• Swaraj visiting Pakistan to attend conference on Afghanistan
  • Initiative an attempt to revive talks between nuclear rivals

India’s foreign minister will travel to Pakistan this week to attend a conference on Afghan peace, the highest-ranking leader in Prime Minister Narendra Modi’s government to cross the border in a region marked by fragile ties.

Sushma Swaraj will lead India’s delegation to the ministerial meeting, called the "Heart of Asia," on Wednesday in Islamabad, India’s Ministry of External Affairs spokesman Vikas Swarup said in a Twitter post. She will also meet Pakistan’s Prime Minister Nawaz Sharif and his adviser on Foreign Affairs Sartaj Aziz on the sidelines, Press Trust of India reported without citing where it got the information.

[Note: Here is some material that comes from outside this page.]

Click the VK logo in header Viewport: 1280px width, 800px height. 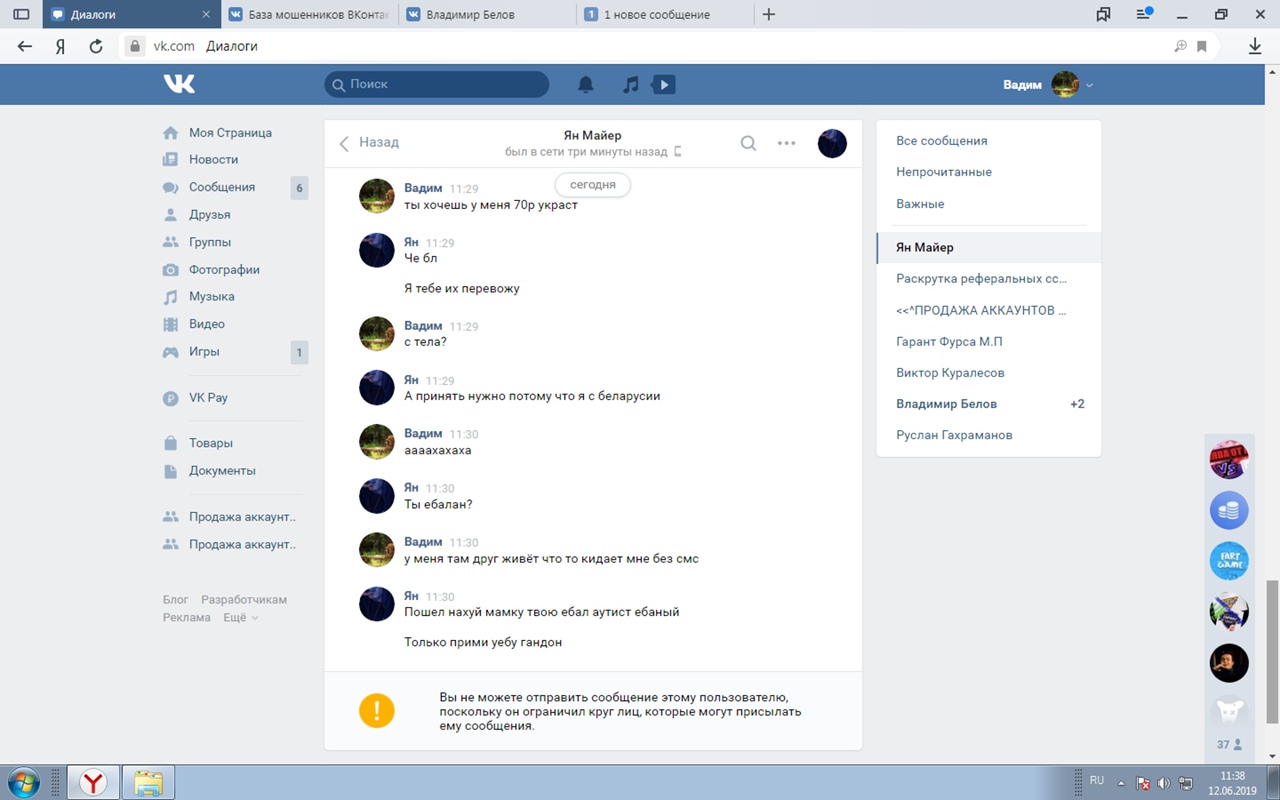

Swaraj’s trip, after a meeting between Modi and Sharif last month, and an unannounced interaction between the national security advisers of the two nations in Bangkok over the weekend, signals a thaw in relations between the nuclear-armed rivals. Talks between officials have repeatedly been canceled in the past year amid the worst fighting along their disputed border in a decade.

Seasoned Move

“It’s a seasoned move by India to signal to the world that it is not shying away from any engagement with Pakistan and also is concerned about the future of Afghanistan,” said Ashok K. Behuria, an analyst at the New Delhi-based Institute for Defence Studies and Analyses. “But the visit may not lead to any restoration of dialogue between the rivals” as neither side has softened its stance, he said.

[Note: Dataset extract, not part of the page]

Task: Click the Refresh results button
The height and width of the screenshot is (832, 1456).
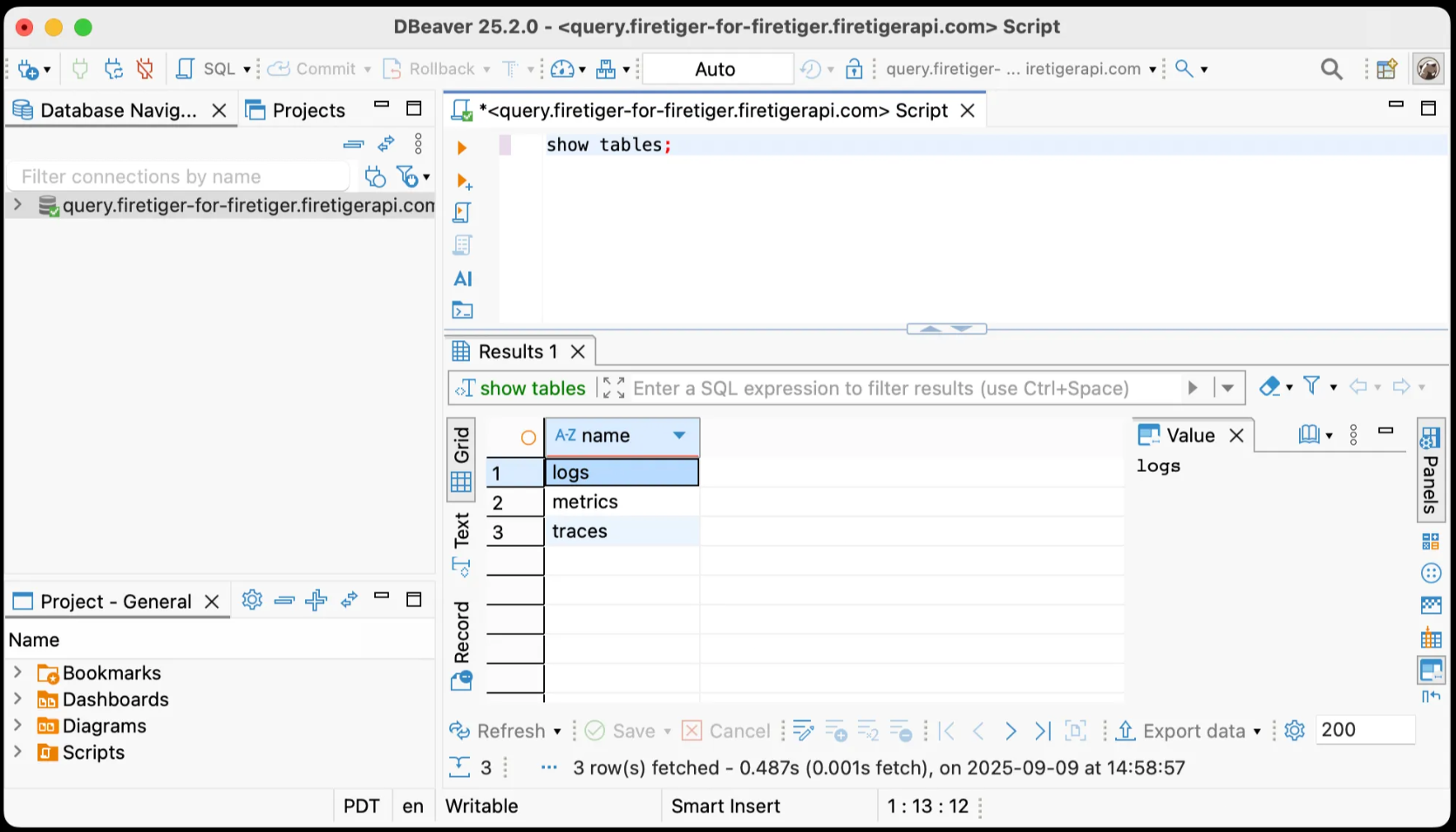Action: 504,731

Over the weekend, national security advisers and foreign secretaries from India and Pakistan met in Bangkok, where they discussed terrorism, the disputed region of Jammu and Kashmir claimed by both sides, and border issues, according to a joint statement released after the talks.

The momentum comes after a meeting a week earlier between Modi and Sharif on the sidelines of the Paris climate change summit, the first interaction since formal talks were canceled in August. Relations between Pakistan and Afghanistan too are frosty, with President Ashraf Ghani accusing Pakistan of waging an “undeclared war” against his country.

“The global mood about terrorism has put Pakistan in the hot-seat to do something, so there’s now some global pressure for India and Pakistan to get on the same page," said C. Uday Bhaskar, director at the Society for Policy Studies in New Delhi.

Attempts to restart dialogue have stalled previously because India wants to restrict any discussion to terrorism, while Pakistan demands an open agenda that includes Kashmir. The neighbors have fought two of their three wars over the mountainous area that’s split between them and claimed by both.

“Having a framework for the dialogue to resume, however bitter and unsatisfactory, is progress," said Bhaskar.